→ Check your understanding
(a) Write out the passage of the ICBA news roundup below, starting with "Advocacy Fine: TAG" and going on through "into the newspaper.".
(b) In one to three sentences, explain why Cam Fine posted ICBA's response on his blog, according to the ICBA news roundup below.
(c) Proceed with the ICBA news roundup below, picking up after its final sentence.

Advocacy Fine: TAG Potshots Inaccurate, Unfair While Wall Street apologists continue their stale assault that the Transaction Account Guarantee program via misinformation, ICBA is fighting back with the truth, ICBA President and CEO Cam Fine wrote in his latest blog post. The latest potshots come from The Wall Street Journal, which has again insinuated that the bank-funded program is a taxpayer-supported government bailout.
Fine posted on his Finer Points blog ICBA’s response to the latest inaccurate broadside, which unsurprisingly did not make it into the newspaper.
“They refuse to publish our responses on their op-ed page, and they seem to forget our perspective when they repeat their half-truths,” Fine wrote. “Well, we’ve once again responded, but I’ll be darned if it’s nowhere to be found in the pages of the Journal. Here’s what the editors don’t want you to read.” Read the Blog Post and Response.
Regulators ICBA Backs Hoenig Call for Basel III Modification ICBA said that it strongly supports FDIC Director Thomas Hoenig’s call for regulators to modify proposed Basel III capital standards because of their complexity and negative impact on community banks. Hoenig said Friday that applying international capital standards to community banks is illogical and will them at a competitive disadvantage.
“ICBA adamantly agrees with FDIC Director Hoenig that the Basel III capital standards are too complex and would impose undue regulatory burdens on community banks,” ICBA President and CEO Camden R. Fine said in a national news release. “ICBA strongly supports a tiered approach that properly recognizes the difference between Main Street community banks and Wall Street megabanks.”

→ Supplied data
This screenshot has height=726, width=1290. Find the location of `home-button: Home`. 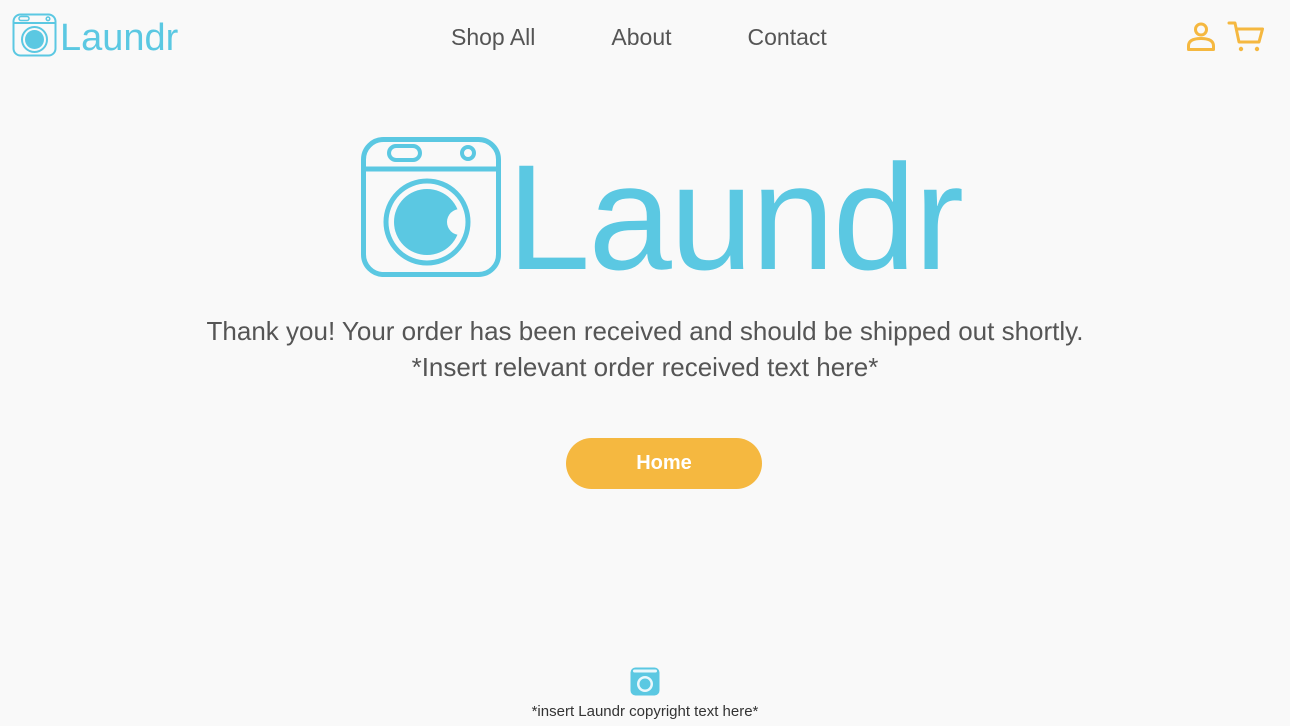

home-button: Home is located at coordinates (664, 464).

→ Answers below
(a)
Advocacy Fine: TAG Potshots Inaccurate, Unfair While Wall Street apologists continue their stale assault that the Transaction Account Guarantee program via misinformation, ICBA is fighting back with the truth, ICBA President and CEO Cam Fine wrote in his latest blog post. The latest potshots come from The Wall Street Journal, which has again insinuated that the bank-funded program is a taxpayer-supported government bailout.
Fine posted on his Finer Points blog ICBA’s response to the latest inaccurate broadside, which unsurprisingly did not make it into the newspaper.

(b) Fine posted ICBA's response on his Finer Points blog because The Wall Street Journal refuses to publish ICBA's responses on its op-ed page. The latest response did not make it into the newspaper, so he shared it on the blog.

(c)
ICBA is urging community bankers and industry allies to sign the association’s petition calling on regulators to exempt community banks from the proposal and to allow community banks to continue operating under Basel I capital regulations. More information on the Basel III capital standards is available on ICBA’s comprehensive webpage. Sign the Petition Today.
Regulators ICBA Congratulates CFPB Community Bank Council Members ICBA congratulated the members of the Consumer Financial Protection Bureau’s newly announced Community Bank Advisory Council. The new council will provide the CFPB with feedback on policy development, research, rulemaking and engagement. The CBAC will convene publicly for its first meeting on Oct. 10, and members will serve single two-year terms.
ICBA-member community bankers named to the council include:
Guillermo Diaz-Rousselot, Continental National Bank of Miami, Fla.
Donald Giles, Armed Forces Bank, Fort Leonard Wood, Mo.
Jack Hartings, The Peoples Bank Co., Coldwater, Ohio
Melany Kniffen, Southern Commercial Bank, St. Louis, Mo.
Robin Loftus, Security Bank, Springfield, Ill.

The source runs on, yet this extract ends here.